**Your task:** Across the entries below, how many lines include the word "Choose"? Reply with only the number.

________________

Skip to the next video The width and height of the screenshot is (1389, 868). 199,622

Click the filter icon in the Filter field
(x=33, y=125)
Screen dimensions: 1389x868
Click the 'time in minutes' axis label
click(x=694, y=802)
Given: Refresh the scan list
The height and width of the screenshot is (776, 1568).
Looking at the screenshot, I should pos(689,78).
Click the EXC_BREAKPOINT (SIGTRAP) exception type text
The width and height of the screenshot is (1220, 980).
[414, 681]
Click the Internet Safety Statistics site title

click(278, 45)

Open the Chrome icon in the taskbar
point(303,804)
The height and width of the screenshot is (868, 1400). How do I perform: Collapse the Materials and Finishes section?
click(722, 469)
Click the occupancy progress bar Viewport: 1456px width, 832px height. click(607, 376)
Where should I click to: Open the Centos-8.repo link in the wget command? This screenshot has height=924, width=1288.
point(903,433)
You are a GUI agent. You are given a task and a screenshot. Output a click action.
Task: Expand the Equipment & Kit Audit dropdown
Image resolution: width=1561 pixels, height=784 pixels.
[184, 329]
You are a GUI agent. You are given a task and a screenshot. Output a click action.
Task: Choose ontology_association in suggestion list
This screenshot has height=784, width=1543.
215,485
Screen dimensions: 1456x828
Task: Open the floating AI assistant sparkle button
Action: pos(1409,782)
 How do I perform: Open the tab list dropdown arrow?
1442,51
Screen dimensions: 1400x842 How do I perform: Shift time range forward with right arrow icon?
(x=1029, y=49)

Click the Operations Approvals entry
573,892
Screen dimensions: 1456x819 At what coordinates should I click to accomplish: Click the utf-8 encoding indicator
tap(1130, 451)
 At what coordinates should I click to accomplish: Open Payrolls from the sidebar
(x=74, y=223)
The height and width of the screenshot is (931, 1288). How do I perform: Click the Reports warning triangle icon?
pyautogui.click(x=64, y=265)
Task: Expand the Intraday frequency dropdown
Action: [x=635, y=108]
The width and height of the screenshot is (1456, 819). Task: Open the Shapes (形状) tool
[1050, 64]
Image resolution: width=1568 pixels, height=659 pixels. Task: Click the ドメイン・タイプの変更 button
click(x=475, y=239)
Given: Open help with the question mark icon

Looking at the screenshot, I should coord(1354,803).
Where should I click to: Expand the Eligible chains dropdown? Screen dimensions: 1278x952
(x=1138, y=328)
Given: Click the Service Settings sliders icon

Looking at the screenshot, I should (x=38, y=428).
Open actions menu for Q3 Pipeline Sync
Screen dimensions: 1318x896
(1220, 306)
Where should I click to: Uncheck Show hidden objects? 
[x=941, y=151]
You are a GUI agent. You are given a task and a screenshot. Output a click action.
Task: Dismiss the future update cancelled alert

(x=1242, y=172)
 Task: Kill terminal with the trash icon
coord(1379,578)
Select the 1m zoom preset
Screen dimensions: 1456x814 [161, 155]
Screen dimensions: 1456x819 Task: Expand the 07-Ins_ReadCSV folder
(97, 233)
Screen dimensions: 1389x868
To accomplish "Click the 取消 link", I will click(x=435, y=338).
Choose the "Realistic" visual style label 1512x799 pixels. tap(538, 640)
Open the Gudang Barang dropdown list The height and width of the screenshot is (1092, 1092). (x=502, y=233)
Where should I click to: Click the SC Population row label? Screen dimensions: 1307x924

________________

**Response area:** 2